# Stated exercise
Extract every line of the listing below and reproduce it verbatim, preserving the original order and line breaks.

▬▬▬▬▬▬

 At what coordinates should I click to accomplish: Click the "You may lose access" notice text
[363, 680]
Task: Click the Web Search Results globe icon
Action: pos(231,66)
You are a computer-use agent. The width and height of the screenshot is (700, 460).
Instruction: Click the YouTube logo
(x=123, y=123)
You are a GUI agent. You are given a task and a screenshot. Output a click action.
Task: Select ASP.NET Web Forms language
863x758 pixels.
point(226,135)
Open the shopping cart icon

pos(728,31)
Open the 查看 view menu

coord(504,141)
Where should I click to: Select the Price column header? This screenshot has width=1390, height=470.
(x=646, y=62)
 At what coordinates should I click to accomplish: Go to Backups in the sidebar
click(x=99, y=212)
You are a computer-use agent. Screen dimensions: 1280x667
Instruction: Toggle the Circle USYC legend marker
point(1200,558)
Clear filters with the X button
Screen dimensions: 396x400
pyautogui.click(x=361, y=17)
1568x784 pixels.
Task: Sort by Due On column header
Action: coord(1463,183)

▬▬▬▬▬▬

# The completed task
 At what coordinates should I click to accomplish: Click the "You may lose access" notice text
[363, 680]
Task: Click the Web Search Results globe icon
Action: pos(231,66)
You are a computer-use agent. The width and height of the screenshot is (700, 460).
Instruction: Click the YouTube logo
(x=123, y=123)
You are a GUI agent. You are given a task and a screenshot. Output a click action.
Task: Select ASP.NET Web Forms language
863x758 pixels.
point(226,135)
Open the shopping cart icon

pos(728,31)
Open the 查看 view menu

coord(504,141)
Where should I click to: Select the Price column header? This screenshot has width=1390, height=470.
(x=646, y=62)
 At what coordinates should I click to accomplish: Go to Backups in the sidebar
click(x=99, y=212)
You are a computer-use agent. Screen dimensions: 1280x667
Instruction: Toggle the Circle USYC legend marker
point(1200,558)
Clear filters with the X button
Screen dimensions: 396x400
pyautogui.click(x=361, y=17)
1568x784 pixels.
Task: Sort by Due On column header
Action: coord(1463,183)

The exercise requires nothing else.